Today the U.S. Supreme Court declined to hear a major case out of California that asked whether the Second Amendment right to keep and bear arms includes the right to carry firearms in public. By refusing to get involved, the Court left in place a ruling by the U.S. Court of Appeals for the 9th Circuit that denied constitutional recognition to the right to carry.
Writing in dissent, Justice Clarence Thomas, joined by Justice Neil Gorsuch, blasted the Court for its failure to act and for its "distressing trend" of treating "the Second Amendment as a disfavored right."
According to Thomas, "the Framers made a clear choice: They reserved to all Americans the right to bear arms for self-defense. I do not think we should stand by idly while a State denies its citizens that right, particularly when their very lives may depend on it." Thomas added, "even if other Members of the Court do not agree that the Second Amendment likely protects a right to public carry, the time has come for the Court to answer this important question definitively."
Thomas offered a sharply worded case for why the Court should have taken up the question. Federal circuits, he pointed out, have reached different conclusions and are therefore irrevocably split on this pressing constitutional matter. "This Court has already suggested that the Second Amendment protects the right to carry firearms in public in some fashion. As we explained in Heller, to 'bear arms' means to 'wear, bear, or carry upon the person or in the clothing or in a pocket, for the purpose of being armed and ready for offensive or defensive action in a case of conflict with another person.'" As Thomas observed, "I find it extremely improbable that the Framers understood the Second Amendment to protect little more than carrying a gun from the bedroom to the kitchen."
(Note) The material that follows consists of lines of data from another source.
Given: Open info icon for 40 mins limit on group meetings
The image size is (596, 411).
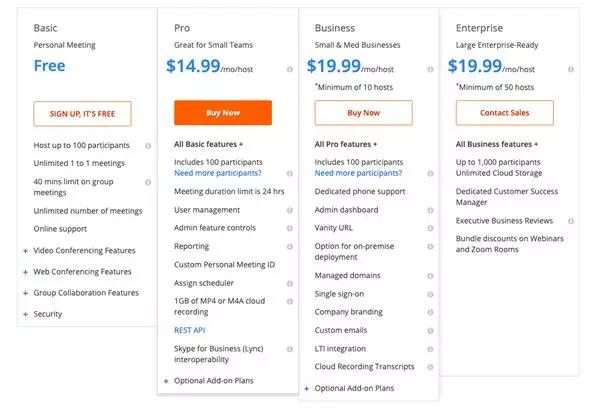Looking at the screenshot, I should [x=148, y=182].
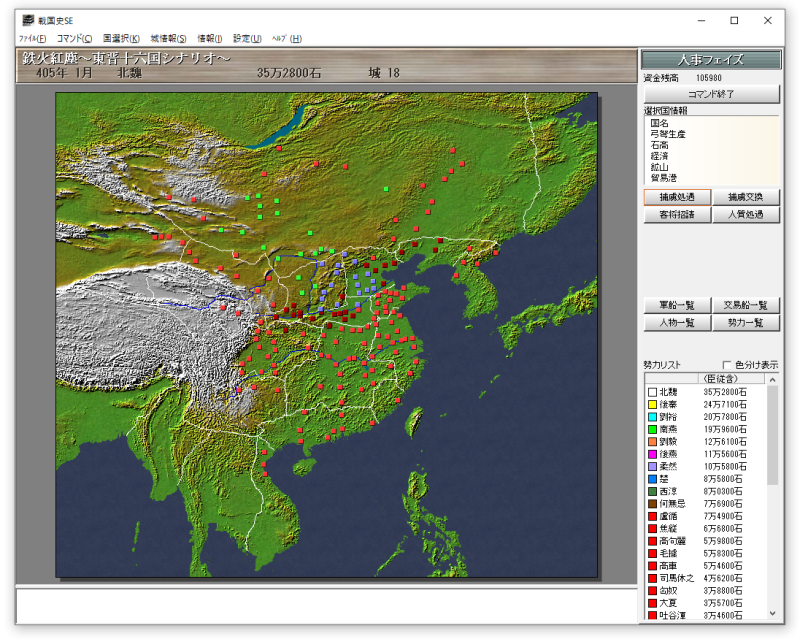Click the green 南燕 faction color square
This screenshot has height=639, width=800.
coord(652,429)
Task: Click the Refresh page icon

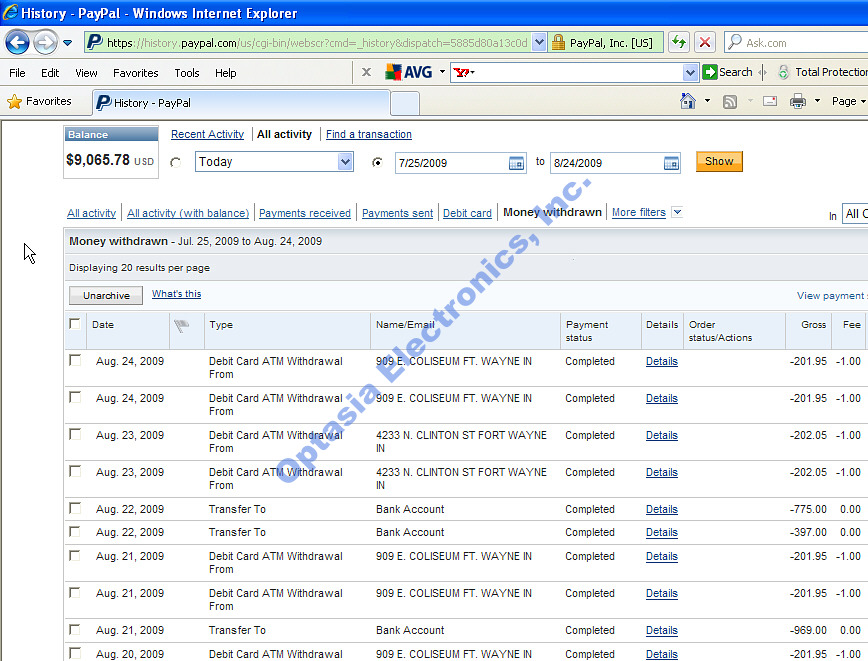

Today's case, known as Peruta v. California, centered on a state law that says that conceal-carry permits will only be issued to those persons who have demonstrated to the satisfaction of their local county sheriff that they have a "good cause" for carrying a concealed firearm in public. What counts as a "good cause?" In the words of one San Diego official, "one's personal safety is not considered good cause" in and of itself.
What this means in practice, as one earlier court ruling observed, "in California the only way that the typical responsible, law-abiding citizen can carry a weapon in public for the lawful purpose of self-defense is with a concealed-carry permit. And, in San Diego County, that option has been taken off the table."
Despite the strenuous protest of Justice Thomas and Justice Gorsuch, that option remains off the table thanks to the Supreme Court's inaction today.